Anne Corey, an English professor in California working to make tenure, gets the surprise of her life when her ex-boyfriend, Adam, becomes the college’s new president. She knows she should have other, better things on her mind – her aging father, that book deal she’s been trying to get, her brand new romance with the writer-in-residence – but Adam just keeps on showing up everywhere she turns. As the school year continues, things begin to heat up for Anne and she may just get her second chance at real romance.

Julia Sonneborn talked with BookTrib about writing an updated Jane Austen novel, the advice she gives her undergrad students and more.

By The Book is your first novel – can you talk us through your writing process? Was there anything that came up that you weren’t expecting?

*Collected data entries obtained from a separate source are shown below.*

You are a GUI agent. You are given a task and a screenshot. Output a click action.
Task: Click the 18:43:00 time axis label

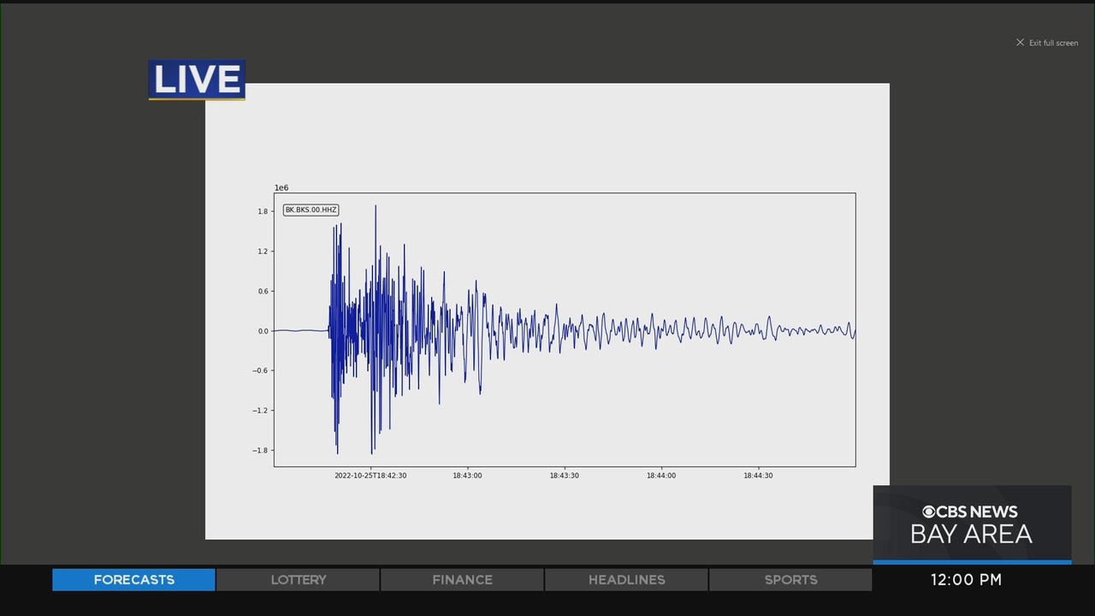coord(467,476)
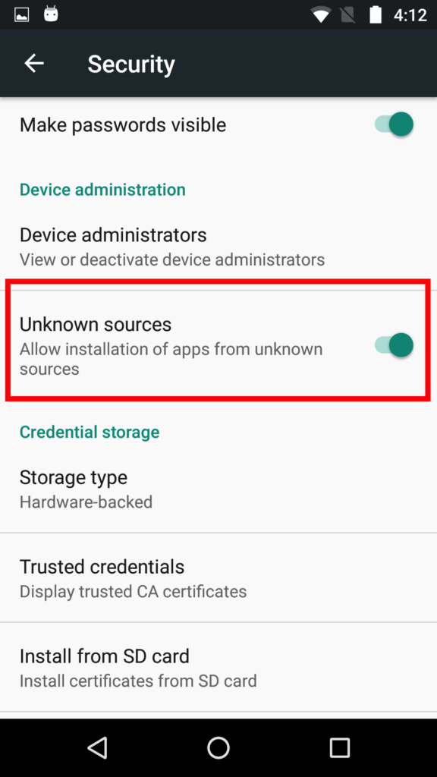This screenshot has width=437, height=777.
Task: Open Trusted credentials to view CA certificates
Action: [x=219, y=577]
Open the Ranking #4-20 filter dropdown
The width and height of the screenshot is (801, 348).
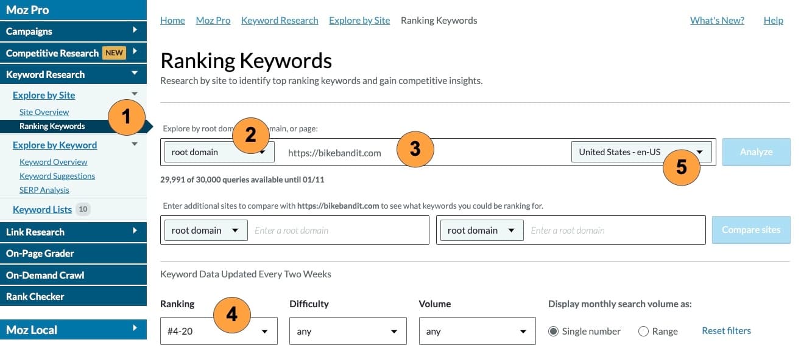click(x=219, y=332)
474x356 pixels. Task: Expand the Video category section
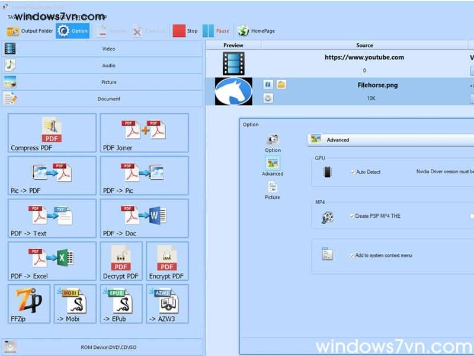pyautogui.click(x=102, y=49)
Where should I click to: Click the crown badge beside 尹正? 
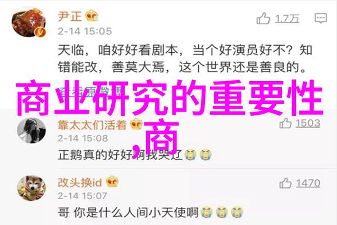click(92, 16)
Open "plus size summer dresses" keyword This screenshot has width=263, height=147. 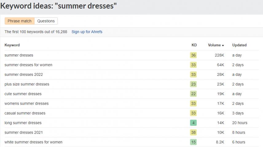point(27,84)
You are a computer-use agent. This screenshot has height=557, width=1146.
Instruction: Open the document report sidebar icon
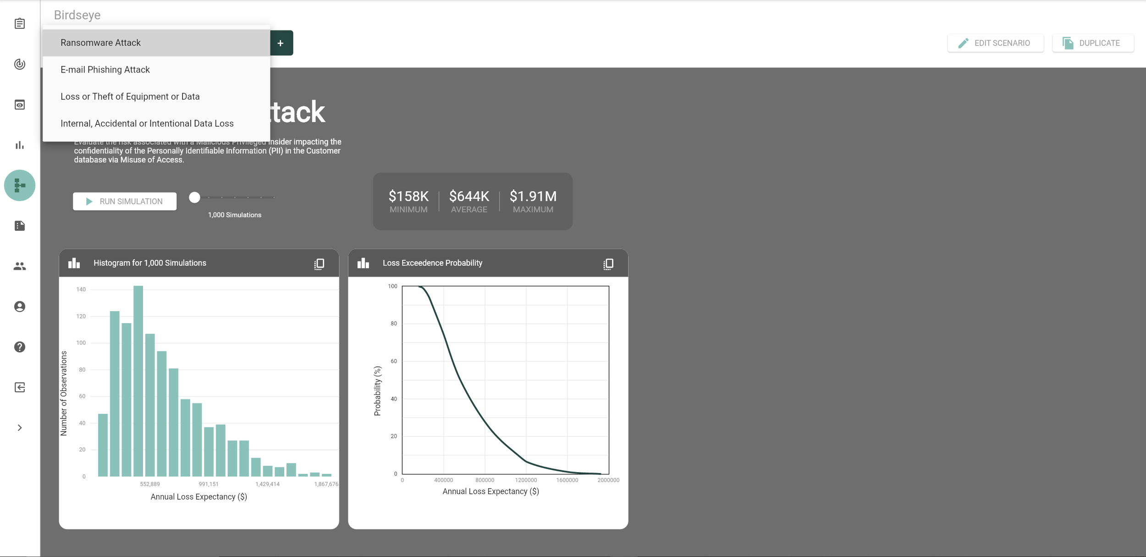[19, 226]
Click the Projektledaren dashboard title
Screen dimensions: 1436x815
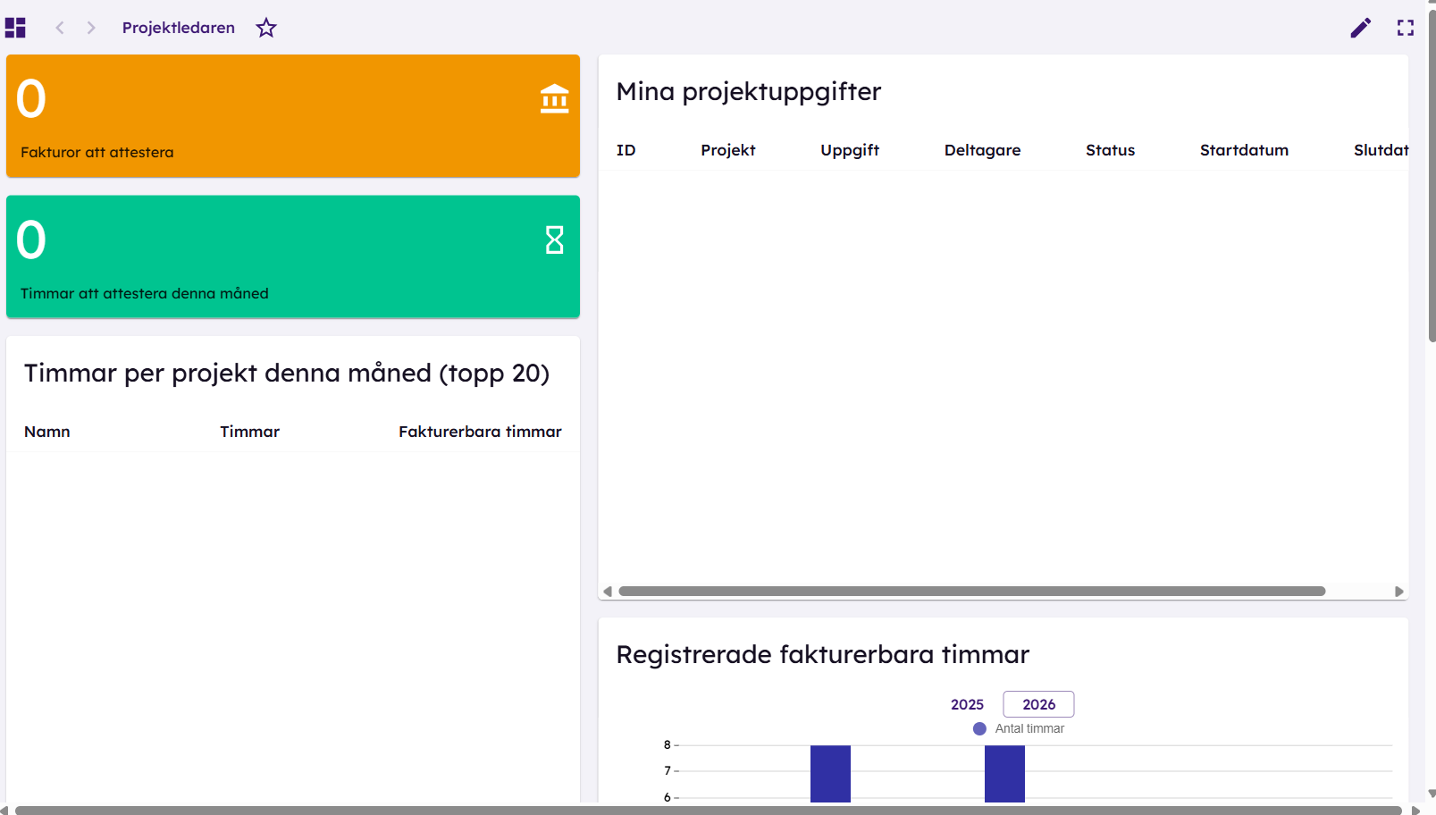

Julie Sonneborn: I wrote the first draft of the novel very quickly, in a semi-manic state. I was so excited about my characters that I just pushed past any doubts or insecurities. The revision process, on the other hand, was tortuous. I can’t tell you how many times I wanted to trash the manuscript and give up. I really struggled with the plotting and pacing of the novel, and I give all the credit to my agent for helping me figure it out.

BookTrib: This is a version of Jane Austen’s Persuasion – what did you find to be the hardest aspect of writing a modern retelling?

JS: The novel was absolutely inspired by Persuasion, but I figured out early on that I couldn’t hew exactly to the original plot. If you go back and read Persuasion, it’s actually surprising how little Wentworth and Anne Elliott interact with each other. There were so many more social barriers in Regency England—the two couldn’t just chat over a drink. In my retelling, I had to create more opportunities for Anne and Adam to meet up, more moments of intimacy. Otherwise, it just didn’t seem realistic for the two to get back together.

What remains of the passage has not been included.